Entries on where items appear
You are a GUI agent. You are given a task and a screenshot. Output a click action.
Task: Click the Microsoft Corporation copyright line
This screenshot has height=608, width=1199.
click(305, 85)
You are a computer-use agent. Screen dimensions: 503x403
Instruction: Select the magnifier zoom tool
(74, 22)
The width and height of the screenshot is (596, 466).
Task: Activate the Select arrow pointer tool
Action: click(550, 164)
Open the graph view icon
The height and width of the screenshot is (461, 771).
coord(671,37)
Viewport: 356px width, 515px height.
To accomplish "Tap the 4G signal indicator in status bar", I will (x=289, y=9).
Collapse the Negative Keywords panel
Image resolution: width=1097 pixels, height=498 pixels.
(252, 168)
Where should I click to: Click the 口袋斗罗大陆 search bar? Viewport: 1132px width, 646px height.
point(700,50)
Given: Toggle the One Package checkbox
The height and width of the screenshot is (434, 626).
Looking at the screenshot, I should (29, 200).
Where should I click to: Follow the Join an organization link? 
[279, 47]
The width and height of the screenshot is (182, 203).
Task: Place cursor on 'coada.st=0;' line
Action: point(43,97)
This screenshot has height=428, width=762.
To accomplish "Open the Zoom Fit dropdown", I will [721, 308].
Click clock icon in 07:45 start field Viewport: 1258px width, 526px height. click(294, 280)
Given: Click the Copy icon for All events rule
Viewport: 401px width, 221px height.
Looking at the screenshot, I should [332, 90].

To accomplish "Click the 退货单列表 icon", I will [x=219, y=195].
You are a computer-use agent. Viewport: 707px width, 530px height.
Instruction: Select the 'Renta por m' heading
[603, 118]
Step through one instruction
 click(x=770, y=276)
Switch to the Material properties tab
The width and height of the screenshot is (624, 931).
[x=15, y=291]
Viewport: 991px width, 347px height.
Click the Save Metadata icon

EXERCISE DESCRIPTION.
Copy out the lines of data that begin with the one containing "Where should I click to: Click" and end with the one containing "will [x=219, y=195].", both included, exactly as they stand.

TASK ANSWER.
Where should I click to: Click the 口袋斗罗大陆 search bar? Viewport: 1132px width, 646px height.
point(700,50)
Given: Toggle the One Package checkbox
The height and width of the screenshot is (434, 626).
Looking at the screenshot, I should (29, 200).
Where should I click to: Follow the Join an organization link? 
[279, 47]
The width and height of the screenshot is (182, 203).
Task: Place cursor on 'coada.st=0;' line
Action: point(43,97)
This screenshot has height=428, width=762.
To accomplish "Open the Zoom Fit dropdown", I will [721, 308].
Click clock icon in 07:45 start field Viewport: 1258px width, 526px height. click(294, 280)
Given: Click the Copy icon for All events rule
Viewport: 401px width, 221px height.
Looking at the screenshot, I should [332, 90].

To accomplish "Click the 退货单列表 icon", I will [x=219, y=195].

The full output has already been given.